Postcard Talk

It has become my habit to place recently received postcards on bookshelves, lean against few thin books, or fat volumes of encyclopedias, so I would have more opportunity to meet them eye to eye before I forget. I stick them with magnets on stainless steel bookshelf support stands, that way they’d become more outstanding to call on my gaze, that way I can endlessly consume them before resting them along with others inside pocket folders. As of time of this writing, conveniently turning my head to the right, the four sugar cane stems postcard sent from Glenn a month ago is still standing. I was overrun with Joy upon receiving this unexpected gift. I emailed back to thank him for the Bamboo postcard. But Glenn gently replied, “Actually the image is not Bamboo but Sugar Cane, perhaps flutes made from them would play even sweeter music!”. The fact that many of our friends collect and enjoy postcards has grown in me a desire to organize an amateur deltiologist bash, or more realistically, a small party for postcard lovers.

The B&B booking journal was marked with big X and “COVID-19” since the second week of March, so to receive the Sugar Cane postcard was really something rejuvenating. Incredibly, another postcard arrived shortly after, from London. The postcard considered lost and gone now appearing before our eyes! The story was that Iris and I visited London in mid-January and we mailed out a bunch of postcards to friends. Some did reach their hands but the one I addressed to Ka-sing never showed up. The miracle that it arrived late than never gave us some hope of retrieving the postcard we sent from Barcelona. It was two years ago in 2018. Is postal service that bad in Spain? Who would've stolen these brief, largely gone-out-of-favour picture/text paper cards? Well we came up with a couple of good answers - either we threw the postcard in a fake letter box - a hoax, or we’d mistakenly joined an artist project. Our Spain postcard was perhaps now safely kept in some Barcelonian artist's collection.

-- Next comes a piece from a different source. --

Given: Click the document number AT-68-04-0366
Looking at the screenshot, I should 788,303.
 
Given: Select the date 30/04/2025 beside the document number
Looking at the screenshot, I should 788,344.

Going back to the London postcard - an V&A production, it featured an image from Tim Walker’s Wonderful Things exhibition. Shot against limbo background, an astronaut like three-dimensional transparent helmet capsulized a woman's head. The "mask" was cut vertically into many sections, each printed a woman’s face on transparent organza layers, like multiple frames in a film. It was actually a photograph of the famous model Karen Elson Tim Walker shot for Vogue Italia. The mask was by Dutch designer Iris Van Herpen, called Dazed, the white costume by Louis Vuitton. The whole image was simply captivating. We decided to send it back to Ka-sing, who was at that time in Toronto taking care of the B&B. Iris, in her quick hand swiftly scribbled down Tower Bridge on the back, with super size Suki sitting on the pedestrian walkways between the two towers. It was all about holiday and our hearts were light, lit with “2020 London”. On the limited background she jammed in London Eye and Gherkins. One of the reasons I wanted to mail back this postcard was for the Tate stamp. We were lucky to be back home before the virus outbreak, and the lightness of London has become unbearably heavy after we left.



I am tempted to go on mentioning another postcard Iris sent me from Chicago in 2018. She was on a short trip there with a friend. I asked her to send me a postcard, if she had time. I got her postcard punctually a few days after she came back. On it an oil painting by Doris Lee titled “Thanksgiving” painted around 1935. The painting, done in a naive folksy style, offered a warm scene of women preparing a Thanksgiving feast, which would have had great appeal to the country still steep in Depression. It did win the prestigious Logan Purchase Prize. Yet Josephine Logan, the donor of the prize openly discredited the work. This controversy only made Lee more famous, and the painting became an iconic image of the American holiday. Following a North American tradition we do make dinner a more sumptuous meal for our Thanksgiving day, which is held on the second Monday of October. Did Iris miss the warmth of home cooking when she spotted this postcard? The Thanksgiving painting is in the collection of Art Institute of Chicago, where Iris briefly visited. On the back of the postcard, she scribbled a city view of tall buildings, most notably Willis Tower. It used to be called Sears Tower when Ka-sing and I visited many years ago. Yes, the Windy City still rings a bell. We went up the Tower on a foggy day and couldn’t collect any city view. Here, Suki was also there occupying a space in the sky, sitting on top of a marquee sign “Chicago”, powered all around by warm LEDs. He’s the lucky one. He travels everywhere with Iris, in her sketches, inside her tote bag as a cardboard cat.